TASK
Copy out the material word for word, starting with the line that contains "925x820 pixels." and going on through the line that contains "Looking at the", both lines included.

TASK DATA
________

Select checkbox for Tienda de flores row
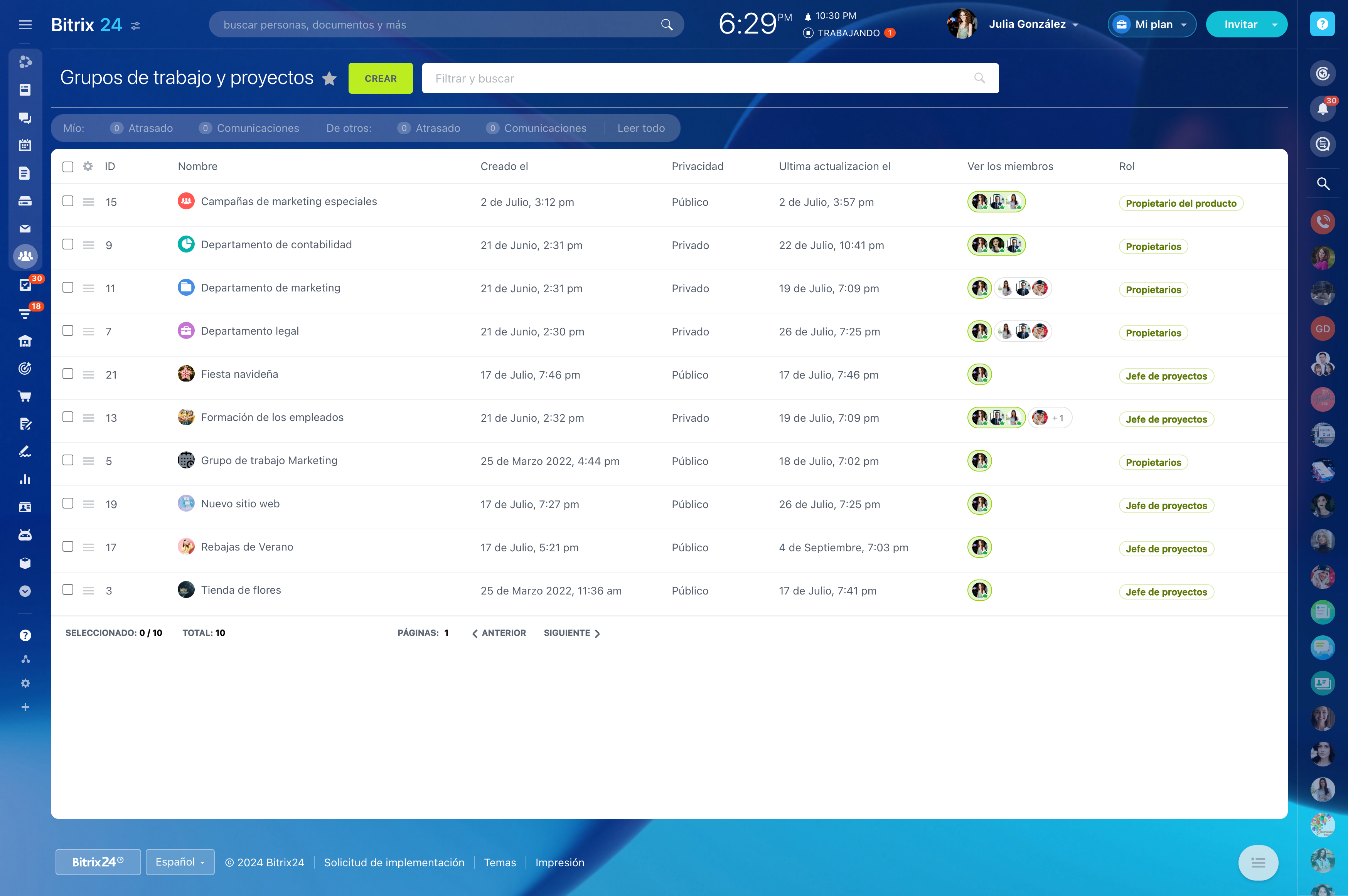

________

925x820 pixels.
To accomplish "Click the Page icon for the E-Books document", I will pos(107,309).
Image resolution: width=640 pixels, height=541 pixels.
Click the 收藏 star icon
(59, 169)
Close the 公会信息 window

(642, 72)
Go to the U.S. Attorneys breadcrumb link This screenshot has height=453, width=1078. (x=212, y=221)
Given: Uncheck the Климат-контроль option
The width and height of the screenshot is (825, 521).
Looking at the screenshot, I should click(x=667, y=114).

________

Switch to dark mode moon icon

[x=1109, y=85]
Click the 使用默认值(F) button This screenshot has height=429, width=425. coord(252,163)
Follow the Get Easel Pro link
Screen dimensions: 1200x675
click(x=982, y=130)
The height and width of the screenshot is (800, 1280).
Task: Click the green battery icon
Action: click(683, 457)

________

THE RESPONSE
925x820 pixels.
To accomplish "Click the Page icon for the E-Books document", I will pos(107,309).
Image resolution: width=640 pixels, height=541 pixels.
Click the 收藏 star icon
(59, 169)
Close the 公会信息 window

(642, 72)
Go to the U.S. Attorneys breadcrumb link This screenshot has height=453, width=1078. (x=212, y=221)
Given: Uncheck the Климат-контроль option
The width and height of the screenshot is (825, 521).
Looking at the screenshot, I should click(x=667, y=114).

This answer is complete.